Me sobrepasa ese aparente afán por querer seguir siendo engañados; esa constancia en dar credibilidad a quien, hasta la más absoluta saciedad, ha demostrado no merecerla; ese empeño, irracional y absurdo, por entregar la esperanza a los que te la han quitado… No es un simple error, no puede ser ‘sólo’ eso, ha de tratarse de un ‘estado’ propio del modo de ser de ciertos individuos que condiciona la que debiera ser una actitud inteligente hasta llevarla a la paradoja que supone ‘ser estúpido’, recrearse en ello y, en consecuencia, actuar como estúpido.

Sí, la estupidez es una paradoja, la más brutal, dolorosa y, por desgracia, común de ellas. Lo es porque los humanos vivimos para arañar trozos de felicidad que llevarnos al corazón; cada cual la entenderá, la felicidad, a su modo y manera, pero finalmente, todos perseguimos eso y no otra cosa. Las consecuencias de la estupidez conducen irremisiblemente, siempre y sin excepciones, a la infelicidad; colocan el objetivo tras el cual vivimos, y por el que a veces, hasta morimos, fuera por completo de nuestro alcance. Sin embargo, lo estúpido se ha instalado en nuestra especie desde el alba primigenia en la que la evolución nos alumbró, para, ya, no abandonarnos nunca.Sólo hace falta cultivarse un poco, querer emplear parte de nuestro tiempo en leer lo que muchas mentes prodigiosas dedujeron y se preocuparon por trasmitirnos, para pensar después en lo que ellos pensaron, y terminar por deducir… por nosotros mismos. Si no lo hacemos, pensar, nunca estaremos a salvo de convertirnos en estúpidos y actuar como tales, porque nadie puede pensar por nosotros. No es necesario ser filósofo, ni un gran pensador ni intelectual al uso, para nada; lo único que necesitamos, para no caer en la paradoja letal, es ser conscientes del peligro que nos acecha y querer evitarlo.

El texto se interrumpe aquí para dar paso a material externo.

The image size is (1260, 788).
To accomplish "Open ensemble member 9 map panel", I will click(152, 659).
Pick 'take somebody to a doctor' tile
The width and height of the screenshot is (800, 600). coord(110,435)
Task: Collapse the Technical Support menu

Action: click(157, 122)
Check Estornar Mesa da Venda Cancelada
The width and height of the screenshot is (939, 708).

El estúpido, a más de su ‘condena’, supone dos peligros añadidos: el primero es que jamás se tendrá por tal; el segundo es que, en muchos casos, su mal resulta tremendamente contagioso.

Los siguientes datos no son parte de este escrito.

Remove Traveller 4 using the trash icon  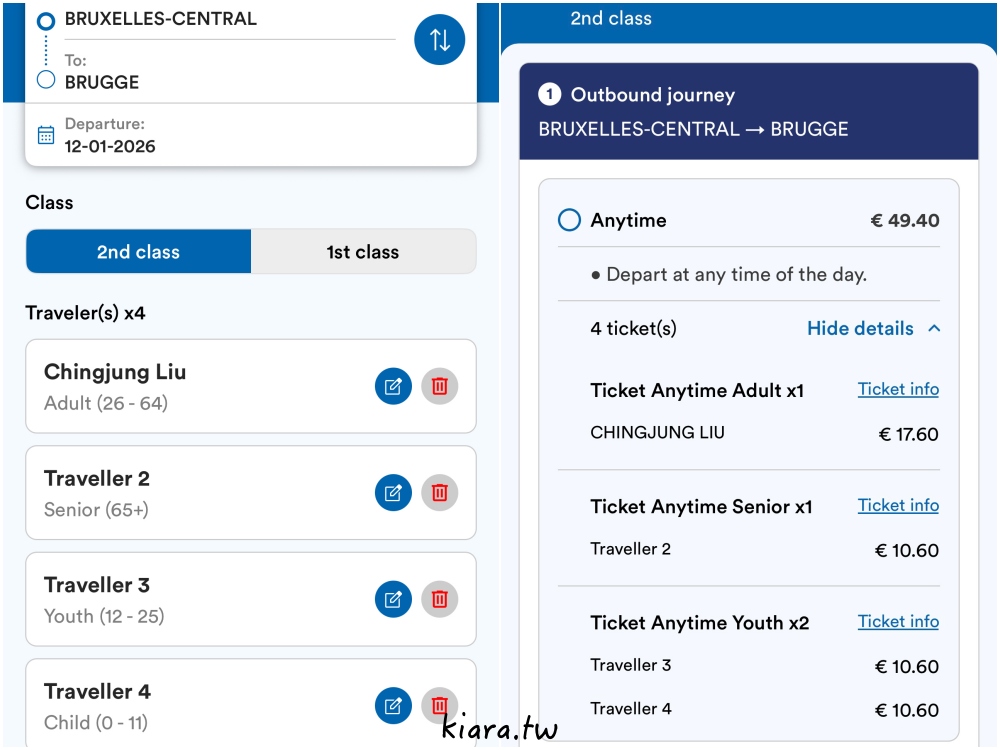click(440, 705)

Dado que nunca va a aceptar su estupidez y dada su condición de tal, es una total pérdida de tiempo cualquier intento por rescatarlo. Tratar de ‘salvar’ a uno de estos abundantes y prolíficos ‘condenados’ es como quien muere ahogado por los golpes que recibe de quien fue a salvar, porque se estaba ahogando… El ‘ahogado’ llegará a la orilla flotando sobre el cuerpo, inánime, del ‘salvador’.

Por otra parte, la convivencia, próxima en exceso y mantenida en el tiempo, puede -si el ‘huésped’ no reúne la experiencia, sensatez y coherencia suficientes- acabar por trasmitir el germen patógeno del ‘enfermo’ al ‘visitante’. Una vez ‘infectado’, el problema para el que comienza ser un nuevo acólito en la causa de lo mentecato, es que la perspectiva del contagiado cambia. Comienza por no ser capaz de discernir, renuncia a usar el sentido común, dimite de la lógica, abdica lo coherente; entre tanto, de modo sibilino pero imperturbable, su estructura mental comienza a ser poseída: lo estúpido ya no le parece estúpido, no ve al estúpido como lo que es, empieza a congeniar con él, no se siente alejado de sus ‘postulados’, le atrae lo ‘ganso’, torna la mamarrachada en algo simpático, agradable… La vuelta atrás ya no es factible: un nuevo ejemplar ha sido ganada para ‘la causa’.

Me sorprenden -gracias a Dios, aún, y espero que así sea siempre- la Naturaleza, la belleza, la vida… Asombro maravilloso, esperanza de ilusión e ilusión en la esperanza. Y me sigue sorprendiendo, lo dijo Einstein, lo infinito de la estupidez humana.